The team behind the European Union-funded machine translation engine ModernMT (MMT) has announced that MMT is now available as a plugin for the translation productivity tools SDL Trados Studio and MateCat. This puts the productivity booster in the hands of tens of thousands of translators for the first time.
Marco Trombetti, CEO of Translated, one of the four organizations behind the project, said the first ever adaptive neural MT engine was released as free open source software on October 10, 2017 and machine translation developers and enthusiasts have been using it for over a month now.
Available via a pay-as-you-go subscription, the plugin allows users to merge the accuracy of their translation memories and the efficiency of neural machine translation.

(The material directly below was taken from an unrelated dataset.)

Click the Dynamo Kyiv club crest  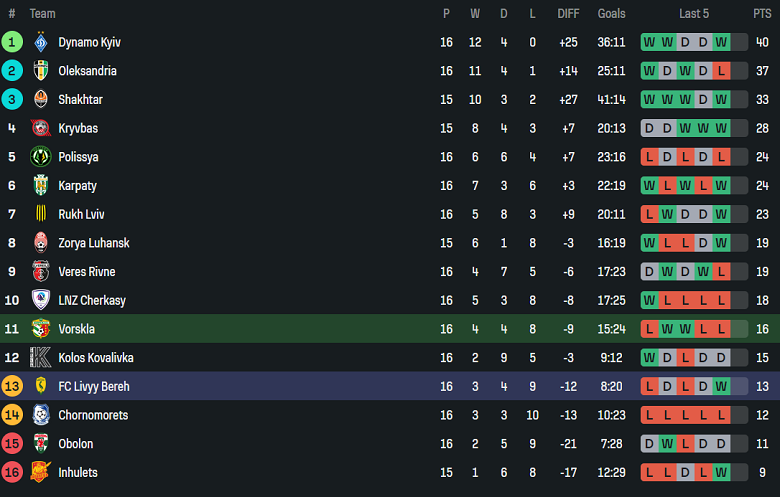(41, 42)
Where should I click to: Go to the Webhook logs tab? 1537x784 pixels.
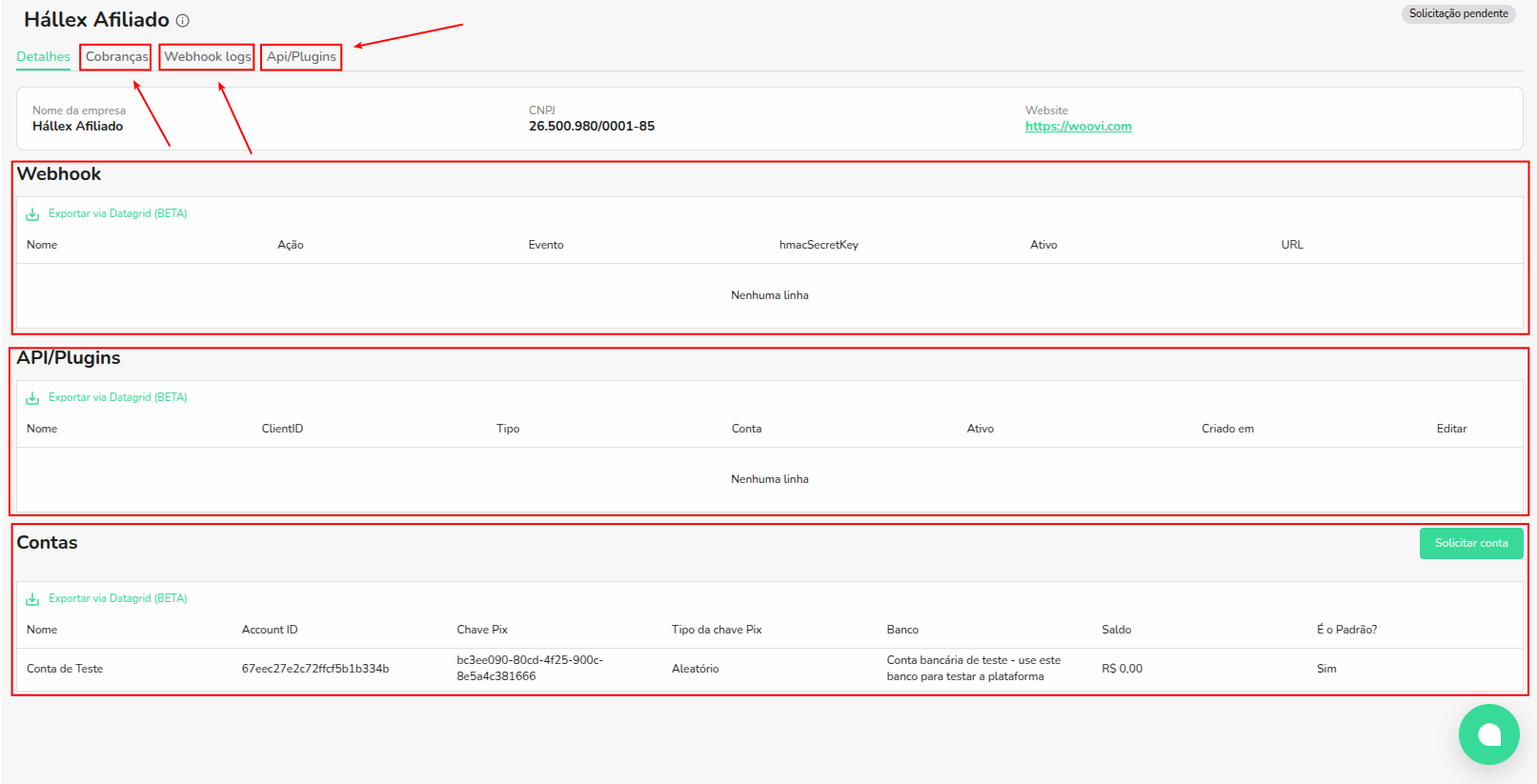point(207,57)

The MMT team first unveiled the MateCat plugin at the School of Advanced Technologies for Translators (SATT2017) conference held in Trento, Italy in September 2017. The plugin in SDL Trados was made available to a select group of users earlier in summer 2017.
“In MateCat, translators can enable MMT when creating a project. The engine will automatically adapt to the content being translated using any translation memories provided by the users and their translated segments,” Trombetti explained. “In SDL Trados Studio, it is part of the MyMemory Pro plugin and provides the same adaptation capabilities available in MateCat.”
The integration in MateCat and in the MyMemory Pro plugin does not only provide machine translation from MMT. It automatically selects the best engine to use for any translation: Google Translate (Neural or Statistical MT), DeepL (Neural MT), or MMT (Adaptive Neural MT).
“MMT’s unique neural adaptive solution significantly improves the consistency of MT output with respect to the TM content, including the terminology,” said Marcello Federico, Head of the Machine Translation research unit at Fondazione Bruno Kessler (FBK) and CEO of MMT.
Adapting on the Fly
A research paper authored by FBK researchers M. Amin Farajian, Marco Turchi, Matteo Negri, and Federico explained that this instance-based adaptive neural MT approach effectively handles translation requests from multiple domains without any supervision.
This means that for each segment that needs to be translated, MMT retrieves similar segments from all the available data and customizes the engine on the fly, in a fraction of a second. Translators need not specify a domain.
“For enterprise users, there is less complexity to work with as they can get rid of having to manage domains and to retrain the system whenever new data becomes available,” Federico told Slator in an earlier interview.
Aside from FBK and Translated, two other organizations were behind the creation of MMT — the University of Edinburgh (UEDIN) and the Netherlands-based language industry think tank TAUS.
The four institutions built MMT’s core technology and data infrastructure from the ground up and released the next-generation neural MT engine in the fourth quarter of 2017.